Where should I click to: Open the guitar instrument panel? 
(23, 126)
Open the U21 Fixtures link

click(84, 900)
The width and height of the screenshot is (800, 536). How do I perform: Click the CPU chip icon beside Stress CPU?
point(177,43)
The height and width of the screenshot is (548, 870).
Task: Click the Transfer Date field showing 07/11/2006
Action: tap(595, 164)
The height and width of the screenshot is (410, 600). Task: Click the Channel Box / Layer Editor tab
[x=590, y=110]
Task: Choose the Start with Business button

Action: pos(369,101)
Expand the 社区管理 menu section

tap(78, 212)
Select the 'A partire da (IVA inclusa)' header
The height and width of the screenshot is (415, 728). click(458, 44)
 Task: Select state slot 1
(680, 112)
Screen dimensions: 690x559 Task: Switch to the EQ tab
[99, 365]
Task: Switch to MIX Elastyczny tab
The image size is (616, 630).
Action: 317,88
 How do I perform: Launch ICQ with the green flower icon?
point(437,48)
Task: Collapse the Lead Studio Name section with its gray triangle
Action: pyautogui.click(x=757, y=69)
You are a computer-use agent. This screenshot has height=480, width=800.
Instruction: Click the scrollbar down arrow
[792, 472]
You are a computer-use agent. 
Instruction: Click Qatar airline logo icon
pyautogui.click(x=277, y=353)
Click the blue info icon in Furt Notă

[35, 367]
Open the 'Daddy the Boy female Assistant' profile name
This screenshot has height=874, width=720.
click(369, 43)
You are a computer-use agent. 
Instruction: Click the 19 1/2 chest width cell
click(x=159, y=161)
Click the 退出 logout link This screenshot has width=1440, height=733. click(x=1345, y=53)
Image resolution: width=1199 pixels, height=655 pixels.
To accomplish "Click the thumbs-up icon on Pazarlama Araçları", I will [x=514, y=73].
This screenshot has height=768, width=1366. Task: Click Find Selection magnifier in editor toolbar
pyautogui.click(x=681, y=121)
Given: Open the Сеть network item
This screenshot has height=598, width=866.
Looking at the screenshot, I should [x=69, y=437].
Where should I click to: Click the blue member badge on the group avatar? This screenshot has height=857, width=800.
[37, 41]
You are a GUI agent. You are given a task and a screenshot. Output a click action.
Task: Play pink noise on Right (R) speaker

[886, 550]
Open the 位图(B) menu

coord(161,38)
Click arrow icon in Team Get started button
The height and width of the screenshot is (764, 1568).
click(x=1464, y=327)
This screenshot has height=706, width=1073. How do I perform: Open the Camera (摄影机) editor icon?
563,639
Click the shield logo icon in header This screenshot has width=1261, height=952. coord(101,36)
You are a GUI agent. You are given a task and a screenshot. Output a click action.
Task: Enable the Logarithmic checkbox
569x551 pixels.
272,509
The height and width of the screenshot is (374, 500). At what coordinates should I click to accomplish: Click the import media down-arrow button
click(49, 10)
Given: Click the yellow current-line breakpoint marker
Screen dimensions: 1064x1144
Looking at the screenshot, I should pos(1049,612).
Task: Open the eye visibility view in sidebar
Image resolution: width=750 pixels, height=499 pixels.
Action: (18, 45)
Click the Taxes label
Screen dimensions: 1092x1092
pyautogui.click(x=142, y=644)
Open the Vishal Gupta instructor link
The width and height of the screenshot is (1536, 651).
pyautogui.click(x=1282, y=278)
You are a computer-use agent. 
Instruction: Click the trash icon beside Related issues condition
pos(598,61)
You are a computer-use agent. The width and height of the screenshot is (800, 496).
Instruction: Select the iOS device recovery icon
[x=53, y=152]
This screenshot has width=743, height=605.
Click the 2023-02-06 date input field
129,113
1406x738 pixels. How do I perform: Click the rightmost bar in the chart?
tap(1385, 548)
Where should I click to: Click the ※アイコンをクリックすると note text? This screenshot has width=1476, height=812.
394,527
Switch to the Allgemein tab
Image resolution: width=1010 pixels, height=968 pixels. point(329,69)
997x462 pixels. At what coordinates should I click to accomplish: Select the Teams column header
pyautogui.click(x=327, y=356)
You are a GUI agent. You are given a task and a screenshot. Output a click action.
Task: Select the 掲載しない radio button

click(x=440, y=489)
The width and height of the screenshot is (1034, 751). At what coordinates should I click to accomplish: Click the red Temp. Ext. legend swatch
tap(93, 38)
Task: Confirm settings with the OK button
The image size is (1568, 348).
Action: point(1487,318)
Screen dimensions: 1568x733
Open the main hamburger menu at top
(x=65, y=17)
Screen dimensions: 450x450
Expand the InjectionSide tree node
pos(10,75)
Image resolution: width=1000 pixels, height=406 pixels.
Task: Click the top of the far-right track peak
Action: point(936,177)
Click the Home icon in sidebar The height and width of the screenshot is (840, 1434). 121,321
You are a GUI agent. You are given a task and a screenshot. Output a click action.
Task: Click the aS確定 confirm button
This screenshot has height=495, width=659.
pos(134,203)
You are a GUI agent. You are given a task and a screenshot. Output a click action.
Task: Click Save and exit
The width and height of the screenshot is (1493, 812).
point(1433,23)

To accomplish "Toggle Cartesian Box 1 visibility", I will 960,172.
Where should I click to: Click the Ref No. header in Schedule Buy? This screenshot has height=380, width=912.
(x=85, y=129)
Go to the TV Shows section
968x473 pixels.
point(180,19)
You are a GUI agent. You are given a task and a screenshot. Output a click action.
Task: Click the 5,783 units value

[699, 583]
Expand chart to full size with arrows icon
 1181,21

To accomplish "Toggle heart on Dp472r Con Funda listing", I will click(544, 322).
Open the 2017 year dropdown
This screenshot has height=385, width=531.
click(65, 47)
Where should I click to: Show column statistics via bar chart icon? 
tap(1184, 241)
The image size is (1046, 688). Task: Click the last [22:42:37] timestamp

◆ ◆ ◆ ◆

Reproduce the data exactly. All of it is needed.

PROBLEM SOLUTION:
Where should I click to: Open the guitar instrument panel? 
(23, 126)
Open the U21 Fixtures link

click(84, 900)
The width and height of the screenshot is (800, 536). How do I perform: Click the CPU chip icon beside Stress CPU?
point(177,43)
The height and width of the screenshot is (548, 870).
Task: Click the Transfer Date field showing 07/11/2006
Action: tap(595, 164)
The height and width of the screenshot is (410, 600). Task: Click the Channel Box / Layer Editor tab
[x=590, y=110]
Task: Choose the Start with Business button

Action: pos(369,101)
Expand the 社区管理 menu section

tap(78, 212)
Select the 'A partire da (IVA inclusa)' header
The height and width of the screenshot is (415, 728). click(458, 44)
 Task: Select state slot 1
(680, 112)
Screen dimensions: 690x559 Task: Switch to the EQ tab
[99, 365]
Task: Switch to MIX Elastyczny tab
The image size is (616, 630).
Action: 317,88
 How do I perform: Launch ICQ with the green flower icon?
point(437,48)
Task: Collapse the Lead Studio Name section with its gray triangle
Action: pyautogui.click(x=757, y=69)
You are a computer-use agent. This screenshot has height=480, width=800.
Instruction: Click the scrollbar down arrow
[792, 472]
You are a computer-use agent. 
Instruction: Click Qatar airline logo icon
pyautogui.click(x=277, y=353)
Click the blue info icon in Furt Notă

[35, 367]
Open the 'Daddy the Boy female Assistant' profile name
This screenshot has height=874, width=720.
click(369, 43)
You are a computer-use agent. 
Instruction: Click the 19 1/2 chest width cell
click(x=159, y=161)
Click the 退出 logout link This screenshot has width=1440, height=733. click(x=1345, y=53)
Image resolution: width=1199 pixels, height=655 pixels.
To accomplish "Click the thumbs-up icon on Pazarlama Araçları", I will [x=514, y=73].
This screenshot has height=768, width=1366. Task: Click Find Selection magnifier in editor toolbar
pyautogui.click(x=681, y=121)
Given: Open the Сеть network item
This screenshot has height=598, width=866.
Looking at the screenshot, I should [x=69, y=437].
Where should I click to: Click the blue member badge on the group avatar? This screenshot has height=857, width=800.
[37, 41]
You are a GUI agent. You are given a task and a screenshot. Output a click action.
Task: Play pink noise on Right (R) speaker

[886, 550]
Open the 位图(B) menu

coord(161,38)
Click arrow icon in Team Get started button
The height and width of the screenshot is (764, 1568).
click(x=1464, y=327)
This screenshot has height=706, width=1073. How do I perform: Open the Camera (摄影机) editor icon?
563,639
Click the shield logo icon in header This screenshot has width=1261, height=952. coord(101,36)
You are a GUI agent. You are given a task and a screenshot. Output a click action.
Task: Enable the Logarithmic checkbox
569x551 pixels.
272,509
The height and width of the screenshot is (374, 500). At what coordinates should I click to accomplish: Click the import media down-arrow button
click(49, 10)
Given: Click the yellow current-line breakpoint marker
Screen dimensions: 1064x1144
Looking at the screenshot, I should pos(1049,612).
Task: Open the eye visibility view in sidebar
Image resolution: width=750 pixels, height=499 pixels.
Action: (18, 45)
Click the Taxes label
Screen dimensions: 1092x1092
pyautogui.click(x=142, y=644)
Open the Vishal Gupta instructor link
The width and height of the screenshot is (1536, 651).
pyautogui.click(x=1282, y=278)
You are a computer-use agent. 
Instruction: Click the trash icon beside Related issues condition
pos(598,61)
You are a computer-use agent. The width and height of the screenshot is (800, 496).
Instruction: Select the iOS device recovery icon
[x=53, y=152]
This screenshot has width=743, height=605.
Click the 2023-02-06 date input field
129,113
1406x738 pixels. How do I perform: Click the rightmost bar in the chart?
tap(1385, 548)
Where should I click to: Click the ※アイコンをクリックすると note text? This screenshot has width=1476, height=812.
394,527
Switch to the Allgemein tab
Image resolution: width=1010 pixels, height=968 pixels. point(329,69)
997x462 pixels. At what coordinates should I click to accomplish: Select the Teams column header
pyautogui.click(x=327, y=356)
You are a GUI agent. You are given a task and a screenshot. Output a click action.
Task: Select the 掲載しない radio button

click(x=440, y=489)
The width and height of the screenshot is (1034, 751). At what coordinates should I click to accomplish: Click the red Temp. Ext. legend swatch
tap(93, 38)
Task: Confirm settings with the OK button
The image size is (1568, 348).
Action: point(1487,318)
Screen dimensions: 1568x733
Open the main hamburger menu at top
(x=65, y=17)
Screen dimensions: 450x450
Expand the InjectionSide tree node
pos(10,75)
Image resolution: width=1000 pixels, height=406 pixels.
Task: Click the top of the far-right track peak
Action: point(936,177)
Click the Home icon in sidebar The height and width of the screenshot is (840, 1434). 121,321
You are a GUI agent. You are given a task and a screenshot. Output a click action.
Task: Click the aS確定 confirm button
This screenshot has height=495, width=659.
pos(134,203)
You are a GUI agent. You are given a task and a screenshot. Output a click action.
Task: Click Save and exit
The width and height of the screenshot is (1493, 812).
point(1433,23)

To accomplish "Toggle Cartesian Box 1 visibility", I will 960,172.
Where should I click to: Click the Ref No. header in Schedule Buy? This screenshot has height=380, width=912.
(x=85, y=129)
Go to the TV Shows section
968x473 pixels.
point(180,19)
You are a GUI agent. You are given a task and a screenshot. Output a click action.
Task: Click the 5,783 units value

[699, 583]
Expand chart to full size with arrows icon
 1181,21

To accomplish "Toggle heart on Dp472r Con Funda listing", I will click(544, 322).
Open the 2017 year dropdown
This screenshot has height=385, width=531.
click(65, 47)
Where should I click to: Show column statistics via bar chart icon? 
tap(1184, 241)
The image size is (1046, 688). Task: Click the last [22:42:37] timestamp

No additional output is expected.